Showing posts with label biker. Show all posts
Showing posts with label biker. Show all posts

Saturday, October 9, 2010

The Worst Day Of My Life

I was sitting at the bar staring at my drink when a really big, trouble-making biker steps up next to me, grabs my drink and gulps it down in one swig.

"Well, whatcha gonna do about it?" he says, menacingly, as I burst into tears.

"Come on, man," the biker says, "I didn't think you'd CRY. I can’t stand to see a man crying."

"This is the worst day of my life," I say. "I'm a complete failure. I was late to a meeting and my boss fired me. When I went to the parking lot, I found my car had been stolen and I don't have any insurance. I left my wallet in the cab I took home. I found my old lady in bed with the gardener, and then my dog bit me."

"So I came to this bar to work up the courage to put an end to it all. I managed to buy a drink with all the money I had, right down to my last dime, dropped a capsule in it and was sitting here watching the poison dissolve. Then you, you asshole, show up and drink the whole thing!

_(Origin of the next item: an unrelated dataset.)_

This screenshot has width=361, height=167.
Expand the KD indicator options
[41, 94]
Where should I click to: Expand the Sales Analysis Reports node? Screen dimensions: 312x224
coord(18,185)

But enough about me, how's your day going?"

Tuesday, August 24, 2010

Fred who no longer has no name

A cop stops a Harley for traveling faster than the posted speed limit, so he asks the biker his name.

'Fred,' he replies.

'Fred what?' the officer asks.

'Just Fred,' the man responds.

The officer is in a good mood and thinks he might just give the biker a break and, write him out a warning instead of a ticket. The officer then presses him for the last name.

The man tells him that he used to have a last name but lost it. The officer thinks that he has a nut case on his hands but plays along with it. 'Tell me, Fred, how did you lose your last name?'

The biker replies, 'It's a long story, so stay with me.' I was born Fred Johnson. I studied hard and got good grades.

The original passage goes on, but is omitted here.